The taxi stops and the cabbie turns to me and says something. I only have eyes for the old house, standing proud in the middle of a row of semi-detached houses. I give him ten pounds and get out of the car without waiting for the change, staring at the front door.
As I approach the door it opens, and there is my sister. She is leaning to one side with a bag of rubbish in her hand and she looks at me as if she’s seen a ghost.
‘Hello,’ I say.
‘Hello,’ she says, not moving. After a few moments, she straightens up. ‘Thanks for coming,’ she says. ‘I didn’t think that you would.’
‘Why?’ I say.
She shakes her head. ‘I don’t know,’ she mumbles. We look at one another. I haven’t seen her for over twenty years. Although my parents live close by she had married and moved away. Twenty years. We used to be so close. The bonds had broken but I feel the recognition between us shooting out strands of hope. I’m not sure if it’s right, but I can’t help it. She stands aside and beckons me in.
Each step into the pristine hallway is like walking on hot coals but I had made the choice to come, so I move inside, ignoring the pain of every movement. I see an old man in the kitchen and he’s frozen, looking at my large frame blocking out the light from the front door.
Sarah moves past me into the lounge. ‘It’s Michael,’ she says. No one answers. I look at the staircase and remember the fear of going up alone. She steps back into the hallway and asks me to come through.

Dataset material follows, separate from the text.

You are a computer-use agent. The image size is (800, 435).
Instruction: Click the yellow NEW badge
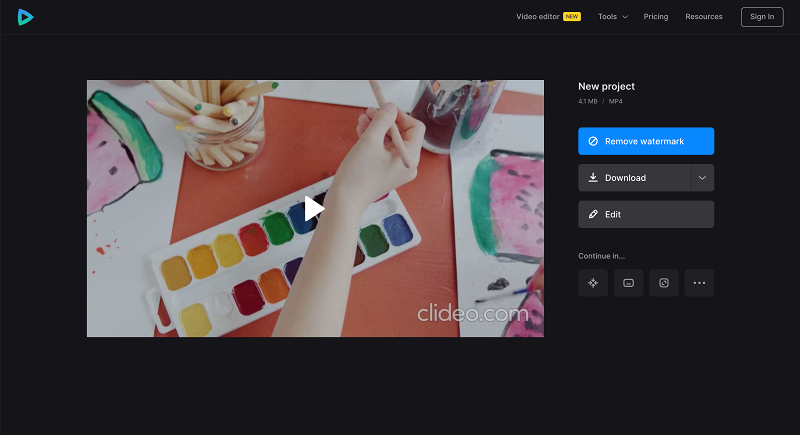click(x=572, y=17)
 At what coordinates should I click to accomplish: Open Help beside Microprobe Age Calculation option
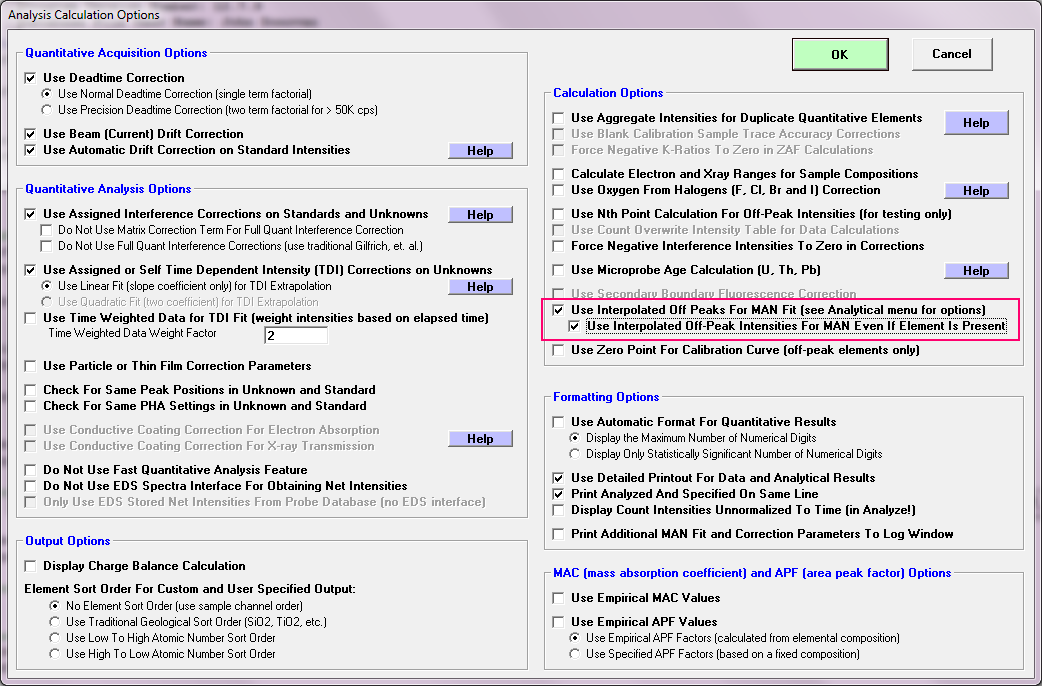(x=976, y=271)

As I walk in, my eyes are drawn to my mother, sitting in the armchair by the fireplace, dressed in black. There are others in the room, but as my anxiety wells up, I force my gaze towards the mantelpiece and look at the photo frames and ornaments. My two sisters and brother have large pictures, but there’s no room for me. The shadow of a choice made long ago. Still no one speaks or makes a sound, so I look through the arch to the dining table and the coffin that sits on it. Without thinking, I walk towards it and see my father’s grey face as I approach. He reached a good age, but the face is his, and no mistake. Many times I had seen that face close up, contorted into the lines that mark it now, holding me down, his hand over my mouth, stopping me from making a noise.
Sarah comes and stands beside me and we look upon our father together. I turn and look at her, but she doesn’t turn to face me. Her face is like stone. I can’t read it. I want to know what she’s thinking. I want to know if she’s happy or sad. Then I want to know why she feels that way and if she knows what I know, what I have seen, whether his face is the same to her, as it is to me. I want to know but I don’t want to ask.

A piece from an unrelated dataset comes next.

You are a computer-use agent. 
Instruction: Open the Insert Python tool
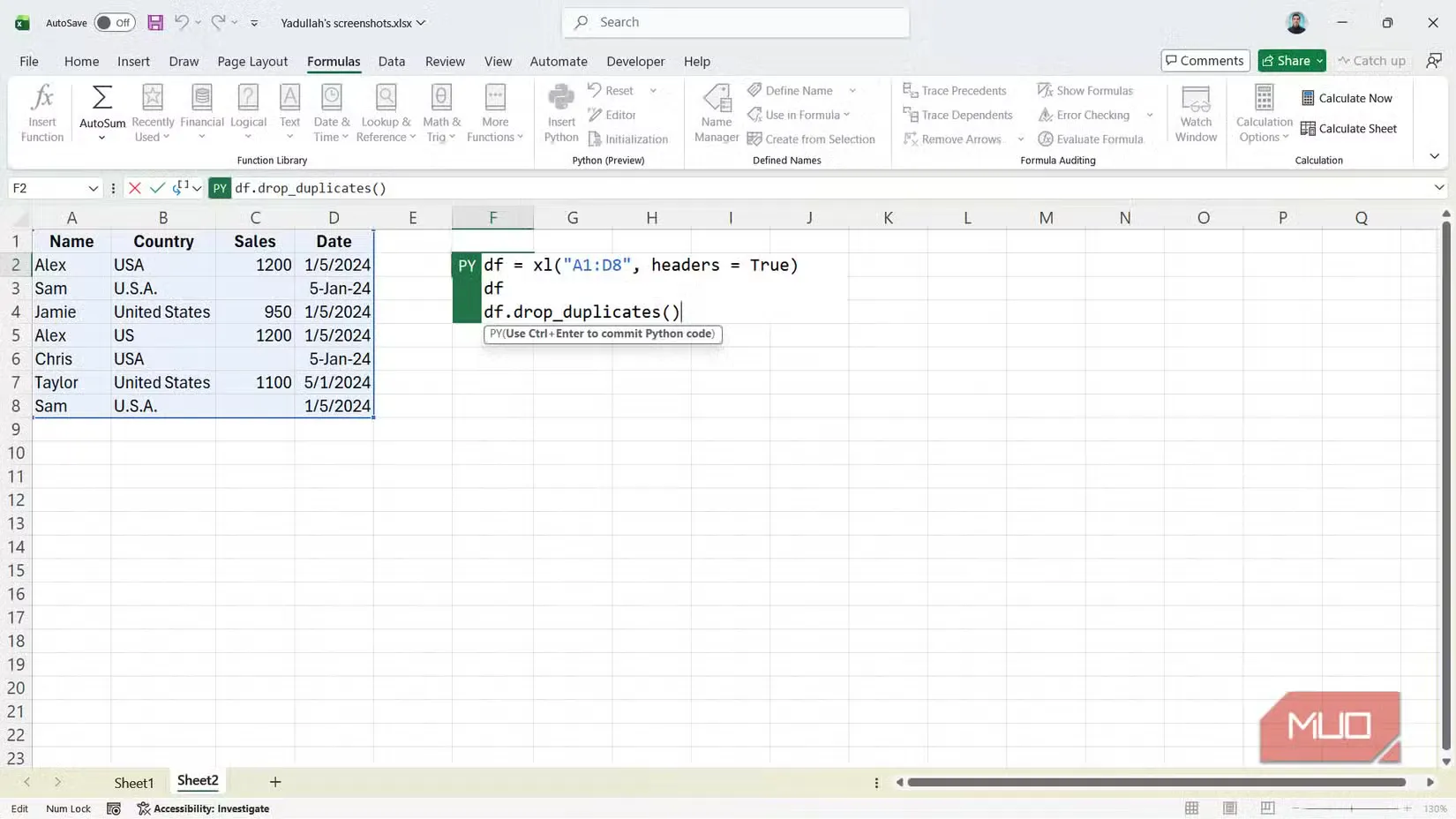coord(559,111)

I turn away and look again, at my mother. She looks me in the eye for the briefest of moments, then looks away, to the empty and cold fireplace. I look at each person in the room, sitting straight, just as Father demanded. They’re wondering whether I’m after the family silver, am here to gloat or just to announce my final victory.
‘I don’t know how you’ve got the nerve, Michael,’ says Liam. My brother, Liam.

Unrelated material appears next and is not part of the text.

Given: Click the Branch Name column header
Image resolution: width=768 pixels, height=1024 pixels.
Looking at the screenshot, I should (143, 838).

I look at my mother, and she’s been watching me. Again, she turns away, she looks down, she looks the other way, she pulls some imaginary fluff from her sleeve and throws it on her immaculate-as-usual floor. She says nothing.
‘Goodbye,’ I say and I walk from the room. Sarah follows me to the front door. I open it and walk through it.
‘Michael,’ she says, handing me a folded piece of yellow paper.
I look at it, turning it over in my hands. I put it into my back pocket, nod, smile at her and walk away, down the path, turning onto the street in any direction, not thinking about where I’m going. Just like I did over twenty years ago. This time, the power and strength is with me.
It doesn’t matter what’s on the paper. She doesn’t know. How could she? Perhaps she glimpsed the demon’s reflection on my face this afternoon. Maybe she saw its shadow walk across the lounge and sit on the arm of my mother’s chair, holding its hand across her mouth. If it is seen then it must exist.
After walking for two hours, I reach my home and stop by the wheelie bin. I take out the yellow paper and throw it inside. It needs to be buried too. Life needs to move on.
Archived comments for Demons
sirat on 04-06-2007
I feel a bit the same as I did about delph_ambi's story. It's all a bit obscure and I struggle to make sense of it. Maybe the plot details don't really matter and it's the feelings and the atmosphere that the story is about, but I always find this kind of piece a bit unsatisfying. It seemed like there was some kind of affair once between the narrator and his sister-in-law, although that's only a theory, and probably such details don't matter, but where they aren't resolved they become a distraction. I suppose what matters is that the narrator has become alienated from his family. The yellow piece of paper is another tease. I think this one might work well for some readers but I am too much of a straightforward and literal sort of person and I can't stop myself trying to understand, to the exclusion of other elements of the piece.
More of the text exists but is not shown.